A few minutes later, they were in underwear. She let Nicky tap out a trail of powder onto the flat skin between her navel and the elastic of her panties. Her head was a citadel she was locked away inside, while he made free with the landscape below. When he started to twitch inside her, she produced a few moans. As if he cared. But at least she had done it. Had mastered herself. “See?” she said, when they’d been silent a while.
“See what?”
“I told you I was over him.”
“I don’t know. You think you could convince me again?”

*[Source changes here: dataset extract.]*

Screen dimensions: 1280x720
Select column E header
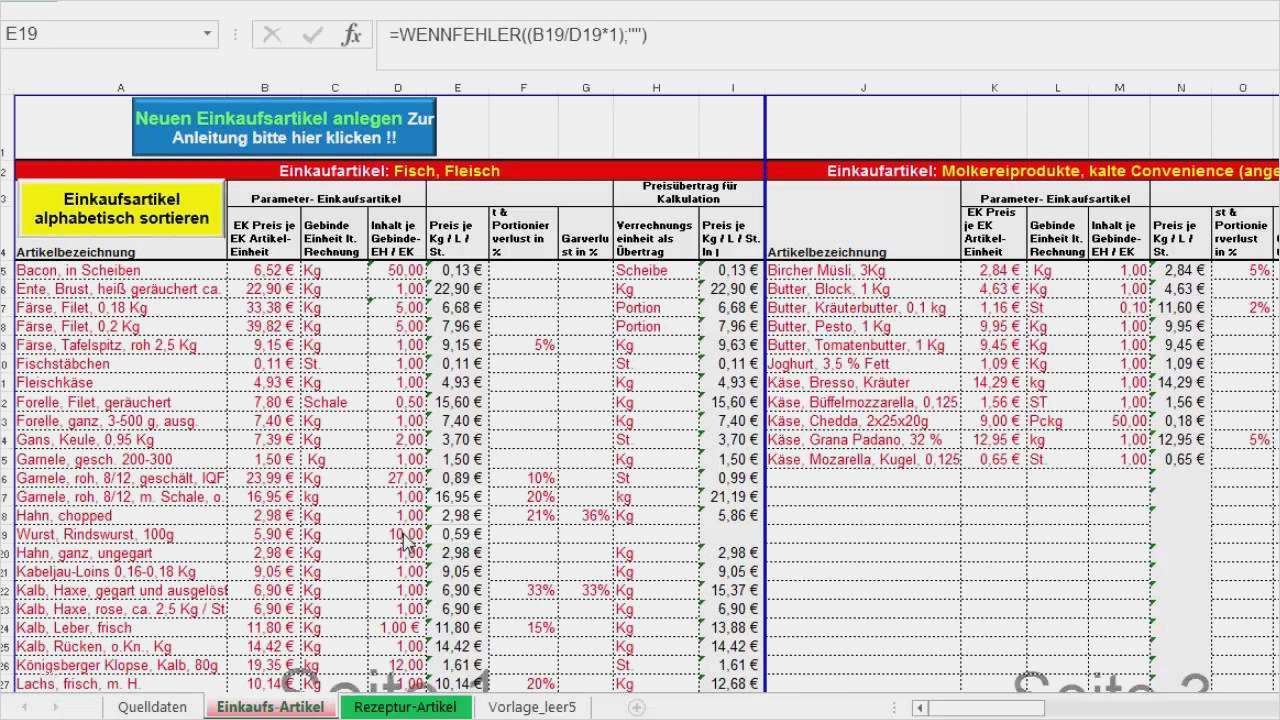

ALL KIDDING ASIDE, this was what seemed to clinch her loyalty, for Nicky. Not the tattoo, not the theft of the three grams, not her abstention, all these months, from sticking her nose too far into exactly what the PHP aimed to achieve. It was letting him fuck her. Frozen out of their “bombing runs” since August, she now found herself back in, zooming deeper into the boroughs. She rode shotgun, though the silence from behind suggested her presence there was not universally welcomed. Before the van had even stopped, D.T. and Sol would be paratrooping out of the sliding door to infiltrate the unfamiliar streets, spraycans (she assumed) clanking in their bags. Nicky would turn on the radio and spark a joint as, behind his mirrored shades, he went on high alert. She could tell from how he stopped trying to feel her up. He even let her bring her camera—in case there was time to document the graffiti—though he still forbid her from printing the results in her ’zine. She’d mostly shoot random throw-ups she noticed while she waited, but sometimes Nicky would ask her to take a picture of something specific. “Can you get that garage over there? The one with the burn-marks?” Or he’d direct her attention to a demolition notice on the garage door, or to the razor-wired top of a construction fence, gleaming dully in the dying light. She was still going over to NYU to use the darkroom, academic standing be damned, and watching those proofs dry—train-trestle murals, charred mailboxes, knotted Chucks festooning the blighted elms—she tried to convince herself he was right. Maybe every form of vandalism had its own aesthetic. Several times recently, she’d thought they were no more than a block or two away from that church they’d doused in gasoline; she would have liked to see it again. But if she didn’t ask Nicky what had become of it, she wouldn’t have to deal with an answer. So she just handed him his copy of the photos, which he sheathed inside spare record sleeves and pinned to the wall of the war room upstairs.